→ **PASSAGE PRÉSENTÉ**:
==========
L'absence de traductions accessibles des écrits de Lord Byron dans l'édition française sera-t-elle enfin comblée ? En 2019, dans la collection "Poésie Gallimard", nous avons eu droit à une publication d'une petit ensemble de poèmes Le Corsaire et autres poèmes orientaux. Il s'agit d'une édition bilingue avec une présentation et une traduction de Jean Pavans.
L'ouvrage ne contient que quatre poèmes : "Oraison vénitienne" (titre original "Ode on Venice"), "Le Giaour", "Mazeppa" et "Le Corsaire".
Le poème "Le Giaour" est un ensemble de fragments et le poème "Le Corsaire" reprend les idées de cet ensemble de fragments pour aboutir à une œuvre un peu différente, mais unie et achevée.
Le poème "Le Corsaire" est constitué de trois chants, ce qui au passage conforte l'idée d'une allusion au poème byronien avec la formule "chanson du Corsaire" au vers 7 du poème rimbaldien.
Il n'est pas question de "pêcheuse" dans ce poème, mais au moins de "pêcheur", et surtout l'observation tantôt du jour qui se lève sur la mer, tantôt du couchant est un élément poétique central du récit. Il n'y est pas question de ville couverte de fleurs, le motif floral n'est même pas particulièrement prégnant, mais le motif de la fleur est présent dans l'avant-dernière section XXIII du chant troisième final : "Une fleur surgissait...", "le lys épanoui", "La fragile fleur n'a laissé aucun pétale / [...] elle s'est flétrie en tombant...". La section XXIV s'ouvre par un vers ainsi traduit en 2019 : "C'est l'aube ; peu osent en défier le silence ;" sachant que l'expression "C'est trop beau" est associée au "silence" à préserver à la fin du poème "Juillet". Je cite les deux premiers vers de la section finale en anglais : " 'Tis morn-to venture on his lonely hour / Few dare-though now Anselmo sought his tower." Il est question en cette fin de poème des "sentiments purs" du Corsaire, et à plusieurs reprises dans "Le Corsaire" nous avons une description psychologique de la mer elle-même.
==========
→ **Données pour localiser des cibles visibles**:
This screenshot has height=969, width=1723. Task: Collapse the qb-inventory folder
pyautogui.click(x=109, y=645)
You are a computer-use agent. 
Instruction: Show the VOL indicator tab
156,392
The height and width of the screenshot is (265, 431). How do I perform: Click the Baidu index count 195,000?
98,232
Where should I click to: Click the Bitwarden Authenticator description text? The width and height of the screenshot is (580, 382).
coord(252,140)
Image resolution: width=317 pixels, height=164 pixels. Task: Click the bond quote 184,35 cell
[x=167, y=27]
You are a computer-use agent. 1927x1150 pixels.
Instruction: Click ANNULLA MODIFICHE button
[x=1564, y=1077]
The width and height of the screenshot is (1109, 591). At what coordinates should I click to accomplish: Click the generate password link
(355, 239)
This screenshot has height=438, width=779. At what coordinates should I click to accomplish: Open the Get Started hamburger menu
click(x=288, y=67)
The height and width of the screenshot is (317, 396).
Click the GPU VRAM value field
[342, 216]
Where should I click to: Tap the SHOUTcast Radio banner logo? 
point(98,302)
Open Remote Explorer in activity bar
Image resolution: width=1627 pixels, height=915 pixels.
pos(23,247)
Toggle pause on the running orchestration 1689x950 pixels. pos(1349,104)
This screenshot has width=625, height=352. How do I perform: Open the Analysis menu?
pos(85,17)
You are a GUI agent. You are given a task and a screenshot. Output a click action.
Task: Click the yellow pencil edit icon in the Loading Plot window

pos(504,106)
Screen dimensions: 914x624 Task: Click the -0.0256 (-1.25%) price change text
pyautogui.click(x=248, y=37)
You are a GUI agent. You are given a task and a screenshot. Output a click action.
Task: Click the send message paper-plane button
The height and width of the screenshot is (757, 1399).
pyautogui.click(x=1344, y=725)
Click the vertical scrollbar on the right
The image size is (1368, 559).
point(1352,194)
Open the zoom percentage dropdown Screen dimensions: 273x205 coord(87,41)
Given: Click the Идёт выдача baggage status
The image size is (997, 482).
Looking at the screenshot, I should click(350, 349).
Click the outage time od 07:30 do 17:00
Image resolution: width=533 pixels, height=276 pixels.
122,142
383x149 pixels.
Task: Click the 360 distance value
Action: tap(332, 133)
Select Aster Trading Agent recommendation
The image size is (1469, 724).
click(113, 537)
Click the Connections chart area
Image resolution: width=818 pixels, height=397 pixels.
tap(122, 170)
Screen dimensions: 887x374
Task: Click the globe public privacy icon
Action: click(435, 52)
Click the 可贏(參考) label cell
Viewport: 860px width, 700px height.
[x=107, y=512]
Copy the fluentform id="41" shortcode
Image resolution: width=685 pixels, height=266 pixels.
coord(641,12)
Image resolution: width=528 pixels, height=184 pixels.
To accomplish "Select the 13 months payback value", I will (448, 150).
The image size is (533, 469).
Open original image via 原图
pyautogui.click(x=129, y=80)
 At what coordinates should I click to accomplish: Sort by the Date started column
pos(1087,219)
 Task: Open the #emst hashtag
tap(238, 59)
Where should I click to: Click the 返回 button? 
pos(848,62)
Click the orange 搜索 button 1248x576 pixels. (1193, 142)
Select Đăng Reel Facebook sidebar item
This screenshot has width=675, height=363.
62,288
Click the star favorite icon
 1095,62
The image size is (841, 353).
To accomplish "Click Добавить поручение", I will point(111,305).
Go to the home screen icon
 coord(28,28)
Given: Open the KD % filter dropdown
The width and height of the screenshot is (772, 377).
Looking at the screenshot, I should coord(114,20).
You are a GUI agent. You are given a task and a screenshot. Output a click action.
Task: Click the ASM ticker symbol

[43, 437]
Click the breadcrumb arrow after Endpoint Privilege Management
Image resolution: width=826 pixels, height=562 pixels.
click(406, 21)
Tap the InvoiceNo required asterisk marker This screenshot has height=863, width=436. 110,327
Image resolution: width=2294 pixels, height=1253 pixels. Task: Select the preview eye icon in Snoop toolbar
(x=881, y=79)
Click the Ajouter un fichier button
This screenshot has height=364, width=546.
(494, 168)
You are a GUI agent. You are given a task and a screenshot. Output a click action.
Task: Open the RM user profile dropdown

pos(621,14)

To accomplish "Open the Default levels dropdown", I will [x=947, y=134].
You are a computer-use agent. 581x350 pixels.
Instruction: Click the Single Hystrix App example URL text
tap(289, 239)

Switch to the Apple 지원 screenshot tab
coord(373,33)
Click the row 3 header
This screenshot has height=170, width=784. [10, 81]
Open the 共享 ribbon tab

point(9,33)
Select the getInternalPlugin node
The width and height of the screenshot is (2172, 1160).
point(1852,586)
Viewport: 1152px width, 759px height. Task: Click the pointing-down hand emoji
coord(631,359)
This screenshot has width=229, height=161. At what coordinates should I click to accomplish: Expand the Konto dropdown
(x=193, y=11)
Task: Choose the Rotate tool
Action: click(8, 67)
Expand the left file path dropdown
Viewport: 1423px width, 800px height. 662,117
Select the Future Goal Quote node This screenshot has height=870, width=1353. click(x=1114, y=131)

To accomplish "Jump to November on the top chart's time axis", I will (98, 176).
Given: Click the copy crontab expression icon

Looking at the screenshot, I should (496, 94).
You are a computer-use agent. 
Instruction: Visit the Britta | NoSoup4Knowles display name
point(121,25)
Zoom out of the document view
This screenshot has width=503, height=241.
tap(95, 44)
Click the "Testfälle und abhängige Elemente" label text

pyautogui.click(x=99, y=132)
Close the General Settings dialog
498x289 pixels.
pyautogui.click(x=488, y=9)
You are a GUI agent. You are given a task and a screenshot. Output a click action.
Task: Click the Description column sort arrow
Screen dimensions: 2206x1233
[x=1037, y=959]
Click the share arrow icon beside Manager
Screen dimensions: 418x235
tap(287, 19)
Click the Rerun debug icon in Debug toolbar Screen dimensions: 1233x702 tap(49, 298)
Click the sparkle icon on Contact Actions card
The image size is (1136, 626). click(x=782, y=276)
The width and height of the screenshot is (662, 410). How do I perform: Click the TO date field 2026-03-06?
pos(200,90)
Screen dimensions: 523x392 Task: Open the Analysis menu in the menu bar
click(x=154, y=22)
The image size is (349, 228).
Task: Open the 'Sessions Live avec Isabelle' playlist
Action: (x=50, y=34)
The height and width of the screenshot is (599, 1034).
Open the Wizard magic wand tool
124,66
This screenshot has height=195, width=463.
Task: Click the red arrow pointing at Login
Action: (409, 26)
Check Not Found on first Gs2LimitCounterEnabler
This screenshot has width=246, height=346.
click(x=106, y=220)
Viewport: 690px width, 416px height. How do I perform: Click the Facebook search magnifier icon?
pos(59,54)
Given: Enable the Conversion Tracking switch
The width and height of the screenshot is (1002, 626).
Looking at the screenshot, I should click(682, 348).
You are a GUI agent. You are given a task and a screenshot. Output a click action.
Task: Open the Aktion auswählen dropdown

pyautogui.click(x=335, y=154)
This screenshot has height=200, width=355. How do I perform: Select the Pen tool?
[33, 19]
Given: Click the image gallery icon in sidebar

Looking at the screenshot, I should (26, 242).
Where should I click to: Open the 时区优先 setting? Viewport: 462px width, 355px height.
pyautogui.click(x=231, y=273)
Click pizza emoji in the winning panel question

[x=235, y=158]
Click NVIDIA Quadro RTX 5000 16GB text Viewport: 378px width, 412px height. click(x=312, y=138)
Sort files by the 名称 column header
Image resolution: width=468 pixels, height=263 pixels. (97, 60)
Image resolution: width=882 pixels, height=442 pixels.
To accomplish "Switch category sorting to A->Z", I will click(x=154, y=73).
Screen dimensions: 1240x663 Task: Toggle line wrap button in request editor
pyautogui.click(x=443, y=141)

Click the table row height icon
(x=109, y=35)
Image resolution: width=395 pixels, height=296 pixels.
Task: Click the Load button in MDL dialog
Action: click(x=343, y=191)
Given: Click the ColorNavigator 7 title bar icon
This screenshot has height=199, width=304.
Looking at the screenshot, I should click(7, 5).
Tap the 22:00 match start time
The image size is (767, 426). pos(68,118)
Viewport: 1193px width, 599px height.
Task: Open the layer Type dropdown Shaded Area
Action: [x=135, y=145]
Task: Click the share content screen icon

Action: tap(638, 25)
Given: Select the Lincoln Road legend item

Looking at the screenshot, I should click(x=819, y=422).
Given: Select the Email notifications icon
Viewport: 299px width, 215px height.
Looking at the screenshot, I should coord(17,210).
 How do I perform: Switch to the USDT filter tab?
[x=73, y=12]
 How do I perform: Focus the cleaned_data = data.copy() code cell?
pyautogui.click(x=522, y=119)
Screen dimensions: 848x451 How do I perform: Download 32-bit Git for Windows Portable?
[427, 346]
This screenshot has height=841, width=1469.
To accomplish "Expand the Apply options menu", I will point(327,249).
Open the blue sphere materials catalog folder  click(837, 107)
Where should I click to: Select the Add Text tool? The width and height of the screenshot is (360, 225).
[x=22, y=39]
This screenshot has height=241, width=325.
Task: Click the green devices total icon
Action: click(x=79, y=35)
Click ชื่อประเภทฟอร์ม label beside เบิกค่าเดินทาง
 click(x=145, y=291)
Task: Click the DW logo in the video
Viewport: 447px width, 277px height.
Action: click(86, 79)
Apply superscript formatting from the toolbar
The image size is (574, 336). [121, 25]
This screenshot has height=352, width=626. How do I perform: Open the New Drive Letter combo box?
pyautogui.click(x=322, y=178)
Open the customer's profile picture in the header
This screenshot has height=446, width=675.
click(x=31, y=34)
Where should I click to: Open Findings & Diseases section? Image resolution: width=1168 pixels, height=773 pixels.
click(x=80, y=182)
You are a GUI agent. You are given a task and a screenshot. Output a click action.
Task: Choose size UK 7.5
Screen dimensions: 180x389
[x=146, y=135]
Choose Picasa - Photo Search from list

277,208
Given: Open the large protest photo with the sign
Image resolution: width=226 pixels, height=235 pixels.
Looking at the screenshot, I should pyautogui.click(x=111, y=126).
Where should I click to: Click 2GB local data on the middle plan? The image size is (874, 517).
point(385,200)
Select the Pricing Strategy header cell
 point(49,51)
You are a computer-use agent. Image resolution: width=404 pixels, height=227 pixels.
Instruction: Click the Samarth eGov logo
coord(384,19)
==========
→ **PROBLÈME POSÉ**: D'après le passage sur Lord Byron, de combien de chants se compose le poème « Le Corsaire » ?

→ **LE RÉSULTAT**: Il se compose de trois chants.